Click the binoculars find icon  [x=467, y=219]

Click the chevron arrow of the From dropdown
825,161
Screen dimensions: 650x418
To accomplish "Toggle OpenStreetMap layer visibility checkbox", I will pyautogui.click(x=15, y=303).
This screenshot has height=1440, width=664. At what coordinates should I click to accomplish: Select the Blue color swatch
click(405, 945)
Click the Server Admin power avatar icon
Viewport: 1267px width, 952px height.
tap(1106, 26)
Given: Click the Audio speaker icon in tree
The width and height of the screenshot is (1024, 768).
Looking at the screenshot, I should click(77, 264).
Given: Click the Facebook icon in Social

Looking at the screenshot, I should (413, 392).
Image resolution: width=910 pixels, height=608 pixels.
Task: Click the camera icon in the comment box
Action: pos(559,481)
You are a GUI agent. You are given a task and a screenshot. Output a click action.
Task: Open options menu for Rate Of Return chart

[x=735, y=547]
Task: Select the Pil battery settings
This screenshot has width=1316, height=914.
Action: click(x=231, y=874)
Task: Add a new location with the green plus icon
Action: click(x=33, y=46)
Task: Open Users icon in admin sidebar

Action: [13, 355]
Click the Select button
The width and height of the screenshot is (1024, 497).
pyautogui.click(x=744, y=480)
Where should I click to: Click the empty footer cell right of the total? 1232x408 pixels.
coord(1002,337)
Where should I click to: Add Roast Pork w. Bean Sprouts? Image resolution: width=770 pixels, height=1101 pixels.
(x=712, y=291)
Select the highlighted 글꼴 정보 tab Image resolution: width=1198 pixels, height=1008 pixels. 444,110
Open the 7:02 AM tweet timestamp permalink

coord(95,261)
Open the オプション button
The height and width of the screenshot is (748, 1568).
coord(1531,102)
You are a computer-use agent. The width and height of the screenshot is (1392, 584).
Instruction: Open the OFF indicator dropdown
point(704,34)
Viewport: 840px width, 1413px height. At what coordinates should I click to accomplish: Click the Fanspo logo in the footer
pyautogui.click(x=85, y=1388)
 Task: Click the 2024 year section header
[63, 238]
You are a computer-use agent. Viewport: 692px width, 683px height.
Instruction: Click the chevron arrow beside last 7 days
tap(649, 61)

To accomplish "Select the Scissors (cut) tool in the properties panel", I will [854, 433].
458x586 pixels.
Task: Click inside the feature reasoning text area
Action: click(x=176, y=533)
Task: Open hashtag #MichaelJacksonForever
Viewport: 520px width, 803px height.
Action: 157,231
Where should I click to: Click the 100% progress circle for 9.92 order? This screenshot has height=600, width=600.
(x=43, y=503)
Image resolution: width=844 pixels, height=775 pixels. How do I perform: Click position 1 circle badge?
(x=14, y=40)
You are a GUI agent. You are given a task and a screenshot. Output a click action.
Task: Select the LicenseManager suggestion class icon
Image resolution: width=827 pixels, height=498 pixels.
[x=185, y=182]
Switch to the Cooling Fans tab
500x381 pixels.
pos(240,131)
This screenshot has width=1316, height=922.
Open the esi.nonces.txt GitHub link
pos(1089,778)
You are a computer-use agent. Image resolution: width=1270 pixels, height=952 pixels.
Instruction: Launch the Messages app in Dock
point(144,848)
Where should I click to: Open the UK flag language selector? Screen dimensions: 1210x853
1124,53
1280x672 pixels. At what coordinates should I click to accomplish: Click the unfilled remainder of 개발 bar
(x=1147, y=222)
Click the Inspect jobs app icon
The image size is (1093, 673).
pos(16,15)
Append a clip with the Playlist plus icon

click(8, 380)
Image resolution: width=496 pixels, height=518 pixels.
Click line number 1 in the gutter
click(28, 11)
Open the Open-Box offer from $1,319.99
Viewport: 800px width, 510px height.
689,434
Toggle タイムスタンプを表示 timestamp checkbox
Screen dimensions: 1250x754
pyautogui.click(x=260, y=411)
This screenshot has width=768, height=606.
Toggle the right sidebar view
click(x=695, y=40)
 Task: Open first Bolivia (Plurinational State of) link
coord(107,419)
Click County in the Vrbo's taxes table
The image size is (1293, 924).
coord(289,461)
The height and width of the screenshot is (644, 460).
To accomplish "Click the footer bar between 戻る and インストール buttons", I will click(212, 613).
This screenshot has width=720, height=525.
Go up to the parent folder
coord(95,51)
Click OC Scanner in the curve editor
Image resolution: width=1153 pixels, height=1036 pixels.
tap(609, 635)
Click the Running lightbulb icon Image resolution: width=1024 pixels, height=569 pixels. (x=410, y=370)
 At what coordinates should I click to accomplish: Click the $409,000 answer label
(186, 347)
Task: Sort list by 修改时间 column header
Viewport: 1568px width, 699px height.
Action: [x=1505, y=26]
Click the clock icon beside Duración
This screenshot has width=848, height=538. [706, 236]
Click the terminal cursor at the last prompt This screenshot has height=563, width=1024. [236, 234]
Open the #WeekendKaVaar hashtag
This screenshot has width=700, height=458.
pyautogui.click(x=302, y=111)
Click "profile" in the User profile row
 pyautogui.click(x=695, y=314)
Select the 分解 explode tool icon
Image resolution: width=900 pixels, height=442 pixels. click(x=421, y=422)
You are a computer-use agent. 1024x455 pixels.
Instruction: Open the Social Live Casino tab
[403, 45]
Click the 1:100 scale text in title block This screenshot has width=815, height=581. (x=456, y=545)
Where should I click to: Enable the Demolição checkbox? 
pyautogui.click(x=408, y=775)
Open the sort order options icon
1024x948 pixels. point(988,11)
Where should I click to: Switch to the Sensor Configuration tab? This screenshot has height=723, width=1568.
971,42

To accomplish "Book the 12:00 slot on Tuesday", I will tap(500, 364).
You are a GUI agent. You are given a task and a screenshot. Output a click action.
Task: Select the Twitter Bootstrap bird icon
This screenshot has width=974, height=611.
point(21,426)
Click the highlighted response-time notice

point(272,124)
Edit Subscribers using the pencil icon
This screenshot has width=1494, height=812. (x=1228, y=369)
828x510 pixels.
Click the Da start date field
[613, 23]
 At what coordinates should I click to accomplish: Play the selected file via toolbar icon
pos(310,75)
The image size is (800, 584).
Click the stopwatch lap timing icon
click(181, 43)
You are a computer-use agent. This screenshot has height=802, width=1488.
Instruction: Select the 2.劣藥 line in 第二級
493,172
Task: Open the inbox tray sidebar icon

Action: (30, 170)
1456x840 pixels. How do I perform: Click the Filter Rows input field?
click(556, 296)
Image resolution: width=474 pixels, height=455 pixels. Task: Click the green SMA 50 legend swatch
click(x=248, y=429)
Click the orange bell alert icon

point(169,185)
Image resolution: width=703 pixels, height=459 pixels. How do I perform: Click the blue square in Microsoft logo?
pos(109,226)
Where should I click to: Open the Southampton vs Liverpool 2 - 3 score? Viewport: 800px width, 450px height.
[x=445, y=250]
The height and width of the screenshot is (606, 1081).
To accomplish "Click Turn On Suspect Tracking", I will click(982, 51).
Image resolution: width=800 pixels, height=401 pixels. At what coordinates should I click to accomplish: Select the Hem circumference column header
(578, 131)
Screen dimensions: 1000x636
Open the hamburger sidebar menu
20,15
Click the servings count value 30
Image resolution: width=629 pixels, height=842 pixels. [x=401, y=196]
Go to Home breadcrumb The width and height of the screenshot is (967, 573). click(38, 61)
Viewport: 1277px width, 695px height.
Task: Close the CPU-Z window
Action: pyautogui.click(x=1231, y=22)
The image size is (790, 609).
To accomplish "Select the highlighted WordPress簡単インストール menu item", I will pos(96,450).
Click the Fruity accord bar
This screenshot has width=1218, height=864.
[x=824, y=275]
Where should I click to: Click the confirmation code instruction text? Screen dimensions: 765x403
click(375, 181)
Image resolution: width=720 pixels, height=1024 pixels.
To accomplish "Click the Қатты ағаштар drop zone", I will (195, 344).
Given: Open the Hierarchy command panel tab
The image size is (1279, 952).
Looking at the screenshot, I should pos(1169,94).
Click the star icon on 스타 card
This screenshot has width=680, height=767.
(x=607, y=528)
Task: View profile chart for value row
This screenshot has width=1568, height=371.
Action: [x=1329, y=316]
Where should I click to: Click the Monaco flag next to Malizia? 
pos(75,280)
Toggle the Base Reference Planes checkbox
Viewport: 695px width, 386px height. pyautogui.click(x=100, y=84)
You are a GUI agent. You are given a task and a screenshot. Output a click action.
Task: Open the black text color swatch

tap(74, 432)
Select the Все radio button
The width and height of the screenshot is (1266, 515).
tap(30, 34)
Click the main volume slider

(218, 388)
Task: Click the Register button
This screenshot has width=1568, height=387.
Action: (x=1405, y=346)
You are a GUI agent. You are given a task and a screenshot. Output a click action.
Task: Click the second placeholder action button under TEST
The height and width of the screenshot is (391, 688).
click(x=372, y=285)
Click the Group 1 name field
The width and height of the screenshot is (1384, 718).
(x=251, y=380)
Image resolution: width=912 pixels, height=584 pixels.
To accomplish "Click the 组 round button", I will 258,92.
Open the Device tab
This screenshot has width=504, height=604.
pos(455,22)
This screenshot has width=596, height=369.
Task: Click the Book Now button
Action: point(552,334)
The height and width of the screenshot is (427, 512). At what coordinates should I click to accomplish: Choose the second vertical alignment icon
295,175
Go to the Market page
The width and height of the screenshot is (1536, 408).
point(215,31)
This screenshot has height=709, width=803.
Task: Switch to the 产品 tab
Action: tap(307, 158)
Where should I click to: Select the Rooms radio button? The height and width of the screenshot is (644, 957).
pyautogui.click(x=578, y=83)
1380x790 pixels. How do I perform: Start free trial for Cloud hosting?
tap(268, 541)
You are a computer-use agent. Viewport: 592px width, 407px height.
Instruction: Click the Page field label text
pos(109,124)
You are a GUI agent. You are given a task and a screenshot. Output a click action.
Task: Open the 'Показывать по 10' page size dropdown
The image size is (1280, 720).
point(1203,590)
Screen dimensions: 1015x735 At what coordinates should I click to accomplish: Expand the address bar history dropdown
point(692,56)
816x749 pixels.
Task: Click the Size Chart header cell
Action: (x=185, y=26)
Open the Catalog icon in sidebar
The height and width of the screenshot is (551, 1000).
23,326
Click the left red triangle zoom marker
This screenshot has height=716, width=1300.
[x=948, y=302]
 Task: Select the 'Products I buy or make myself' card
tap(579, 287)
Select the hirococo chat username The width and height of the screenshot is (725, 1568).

→ **AIM OF THE TASK**:
How many lines of the entries hold the word "hashtag"? Respond with the number alone.

→ **RESPONSE**:
2